Silverstein gained a reputation for plantings that diverged from the most common planting plan in Denver of front and back lawn plus foundation plantings and a flowering border. Inspired by the walled gardens of Boston's Beacon Hill, which she had admired during her Lowthorpe years, she designed gardens that were slightly formal yet intimate, and that often featured native plants that did not require great amounts of water. Her career took off after she designed a garden in 1935 for a General Electric demonstration project, and altogether she designed over 1500 gardens in her long career.

During World War II, Silverstein served in New York in the Women's Reserve of the U.S. Coast Guard as an officer working on matters to do with port liaison and property surveys. She ended the war with the rank of lieutenant. After the war, Silverstein briefly held a job as a landscape architect for the New York firm of Skidmore, Owings & Merrill before returning to Denver in 1947 and reopening her own practice.

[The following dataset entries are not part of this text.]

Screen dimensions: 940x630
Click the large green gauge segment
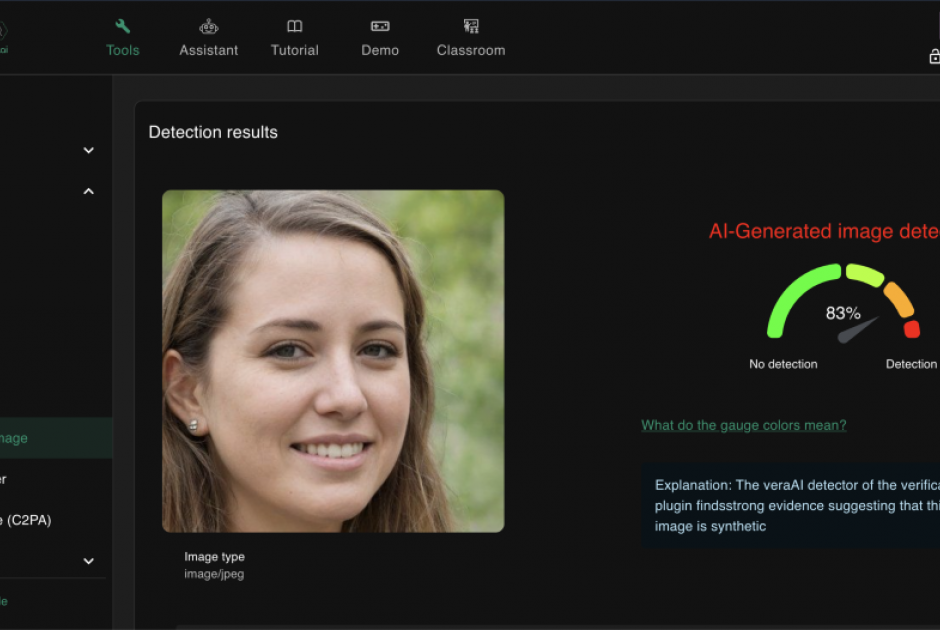(x=796, y=290)
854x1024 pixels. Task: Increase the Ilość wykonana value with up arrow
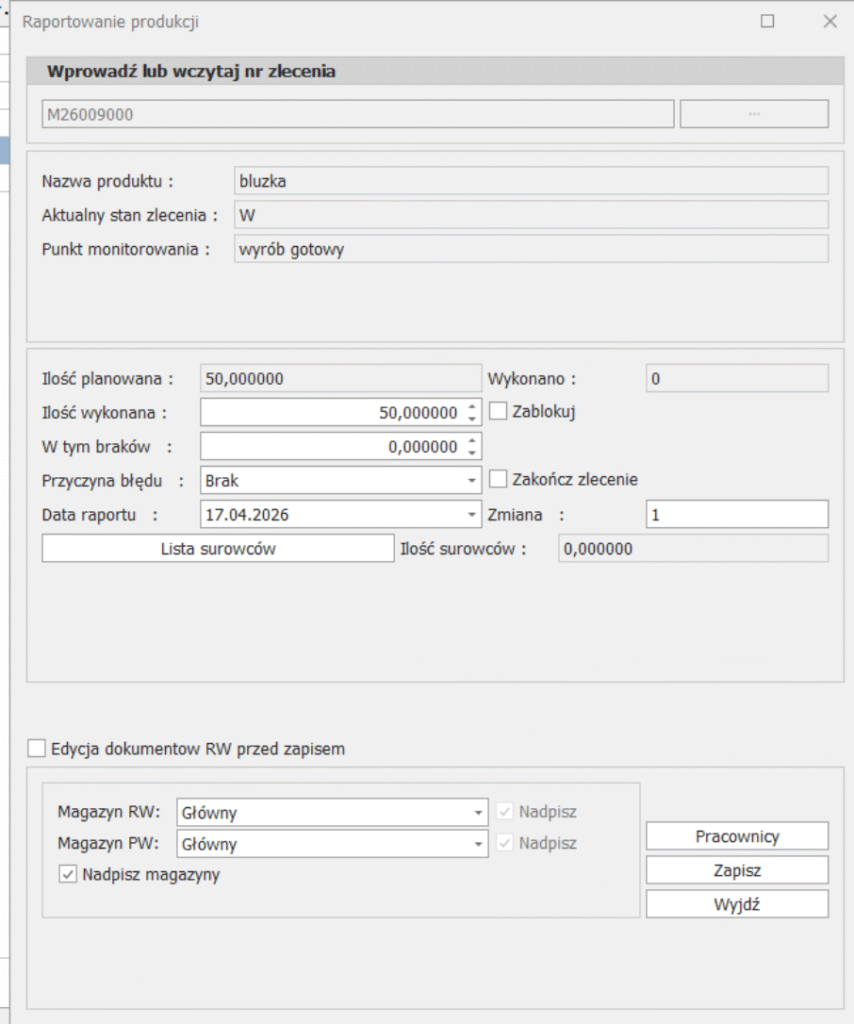click(473, 406)
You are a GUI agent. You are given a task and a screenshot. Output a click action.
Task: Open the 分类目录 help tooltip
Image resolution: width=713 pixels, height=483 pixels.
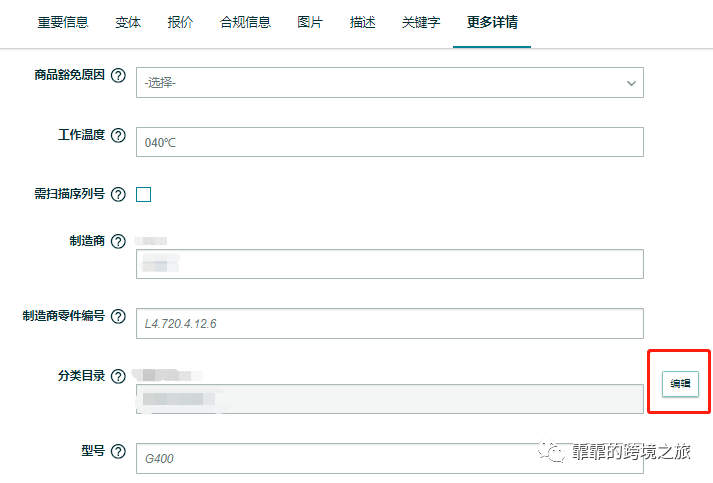click(x=118, y=377)
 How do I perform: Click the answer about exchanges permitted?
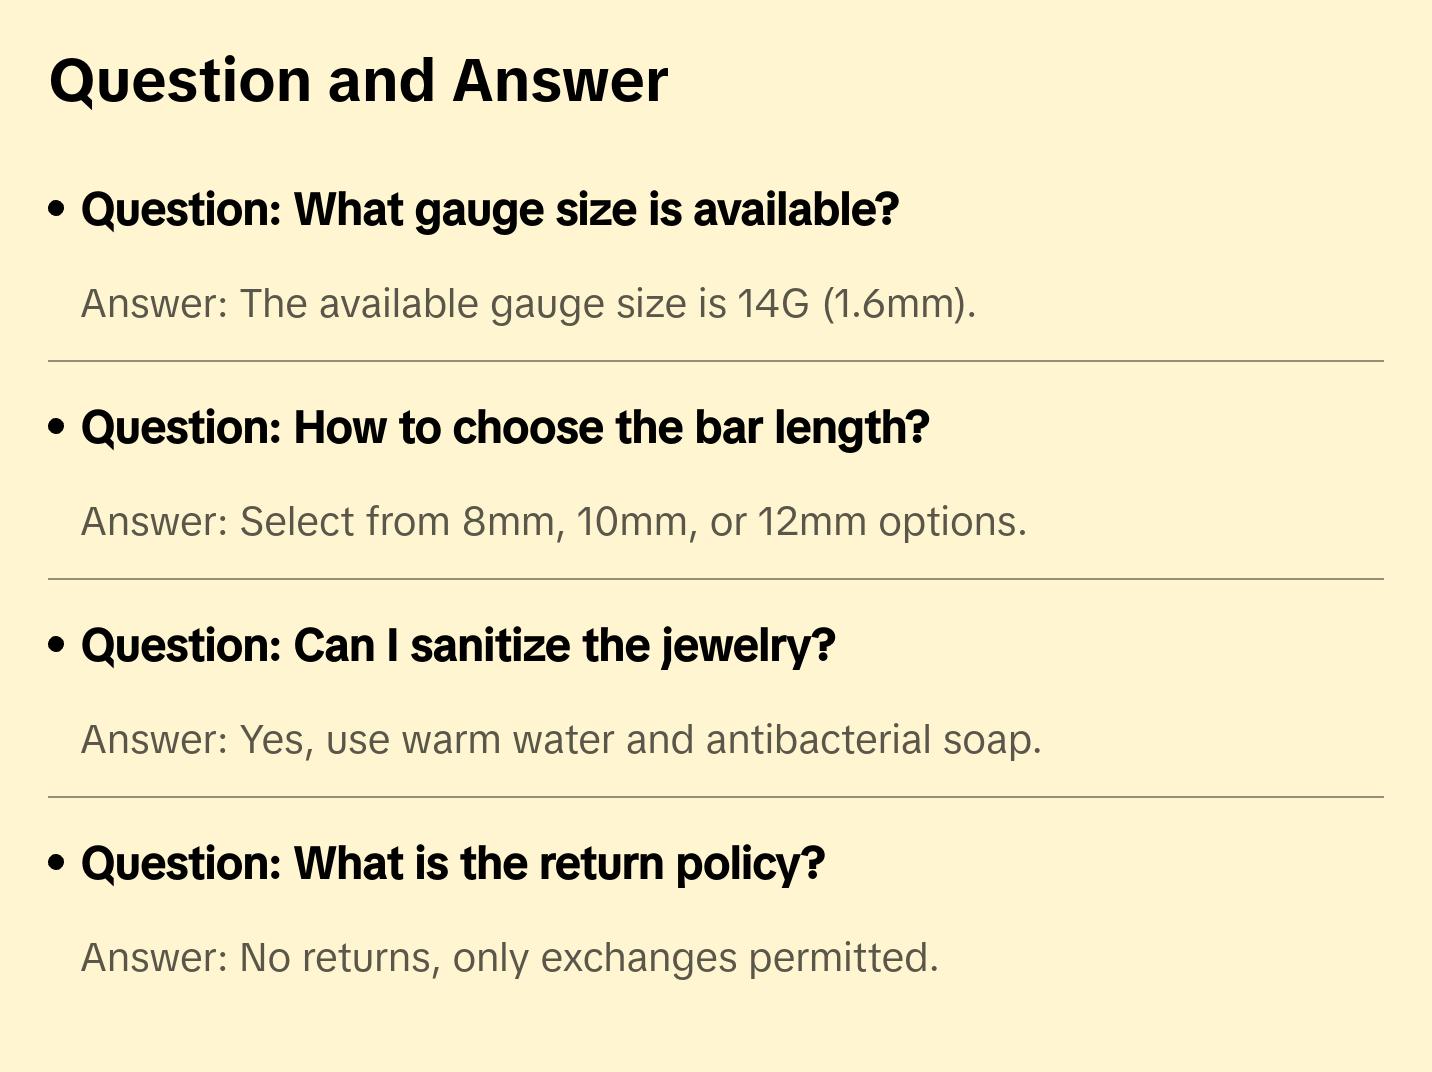510,958
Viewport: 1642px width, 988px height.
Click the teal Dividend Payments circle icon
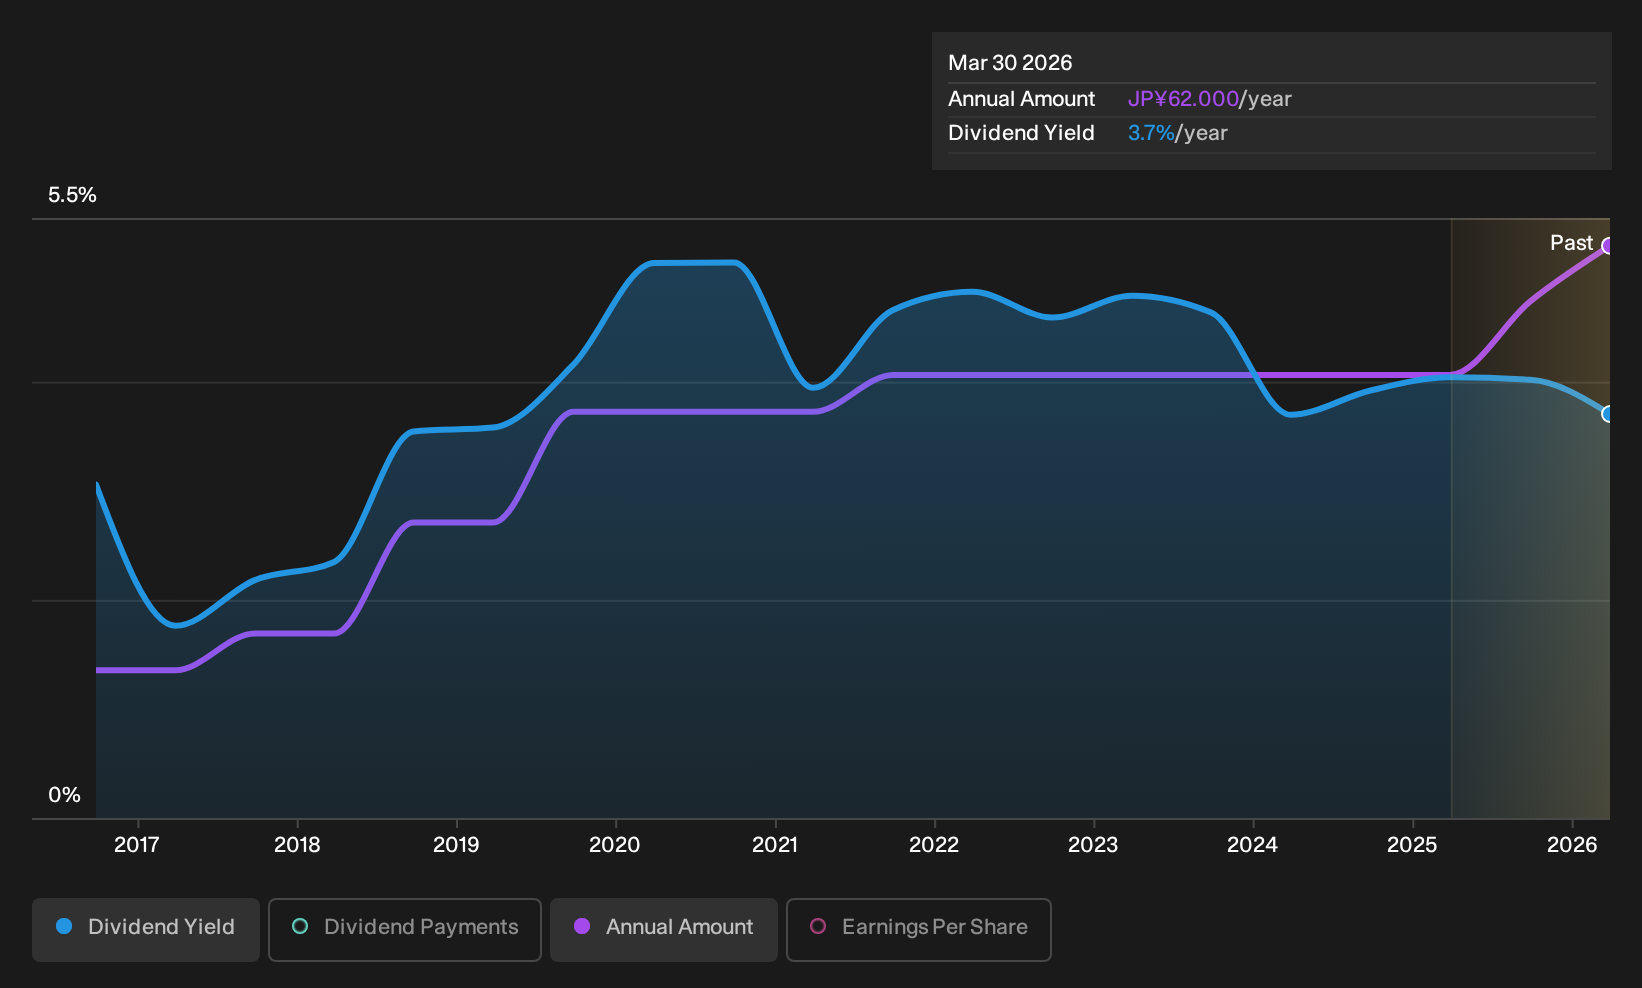click(x=300, y=927)
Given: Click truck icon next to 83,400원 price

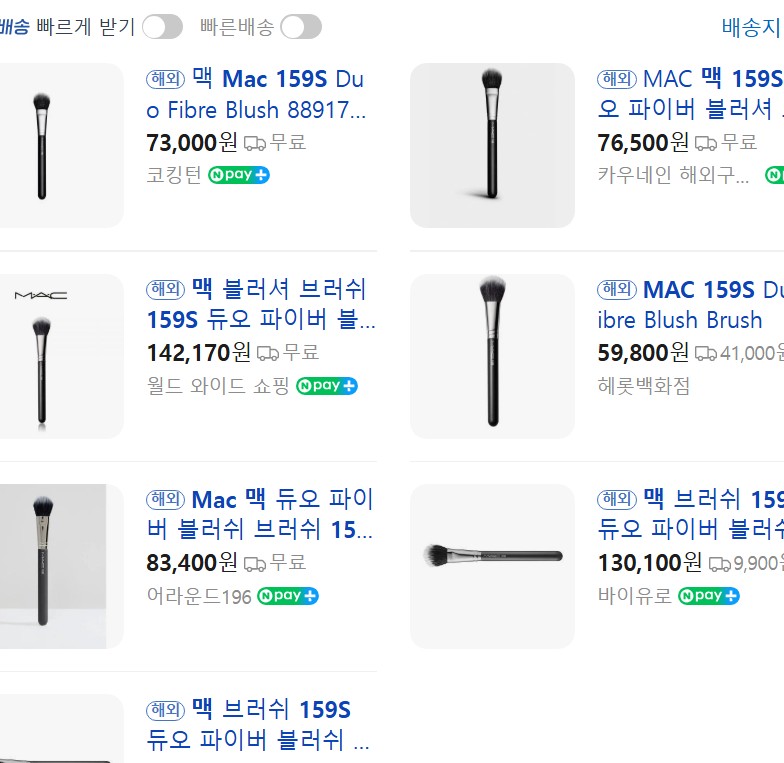Looking at the screenshot, I should pyautogui.click(x=255, y=563).
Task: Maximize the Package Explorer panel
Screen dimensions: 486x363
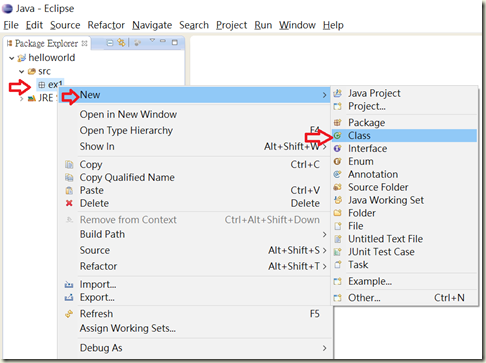Action: 174,42
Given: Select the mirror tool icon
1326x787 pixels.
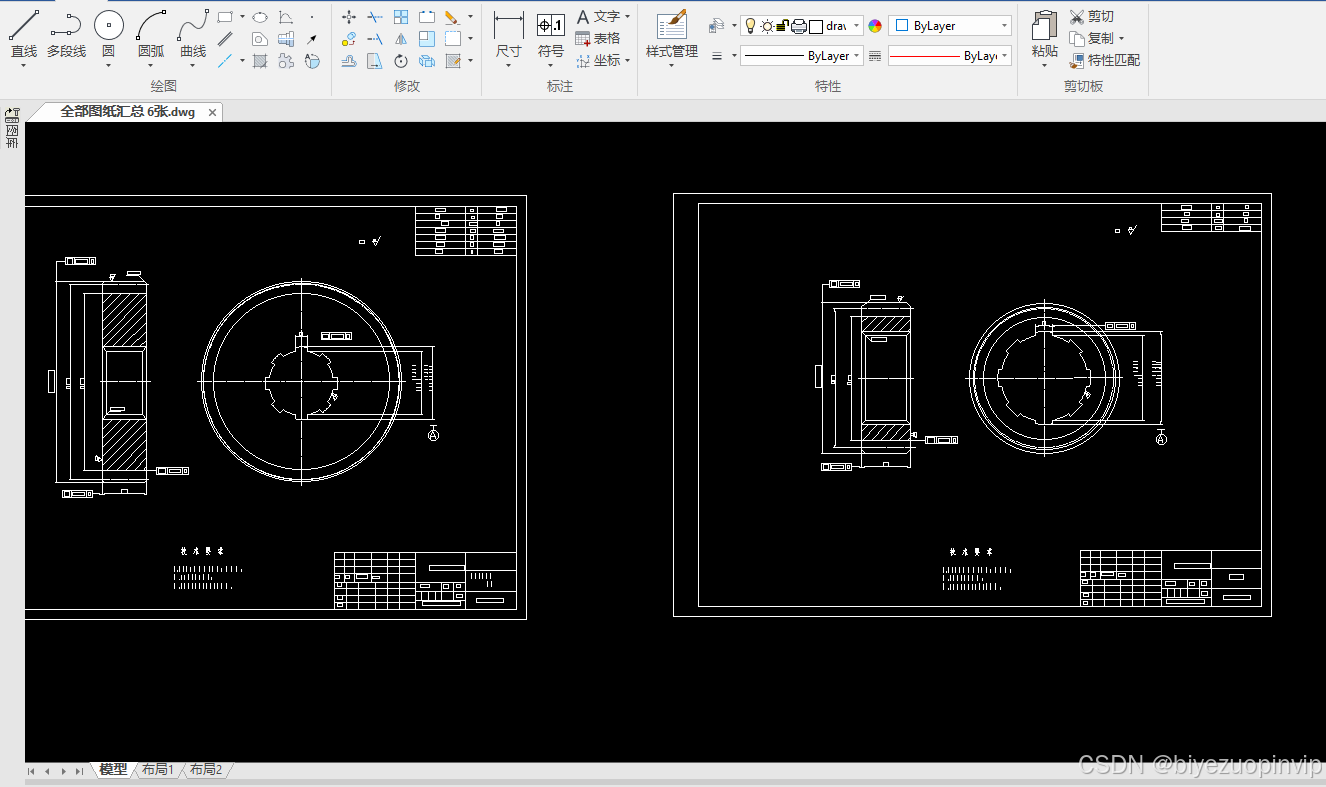Looking at the screenshot, I should click(x=401, y=39).
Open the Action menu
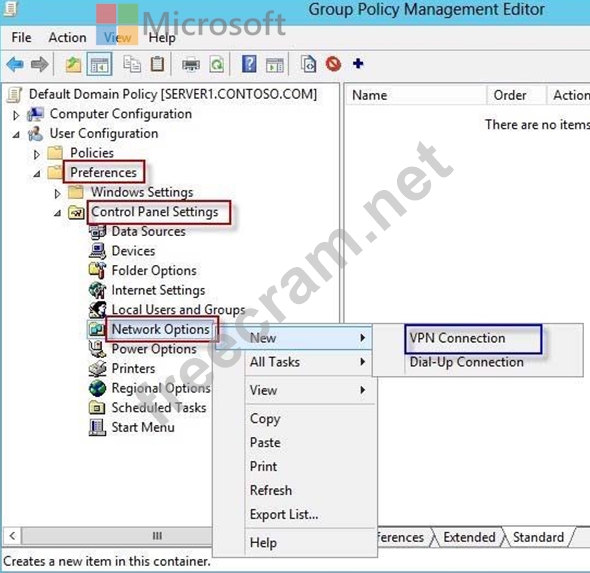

Ries was active in working to preserve elements of Colorado's urban past. She was a key mover in a drive to rehabilitate the grounds of Colorado Governor's Mansion, and she also consulted on the Molly Brown House Museum garden and the 9th Street Historic Park. She also developed an early set of plans for the Larimer Square redevelopment.

In the 1960s, Ries worked to establish a Colorado licensing authority for landscape architects. After the state's Landscape Architect Registration Act passed, Ries became (in 1968) the third person and the first woman to be certified as a licensed landscape architect in Colorado.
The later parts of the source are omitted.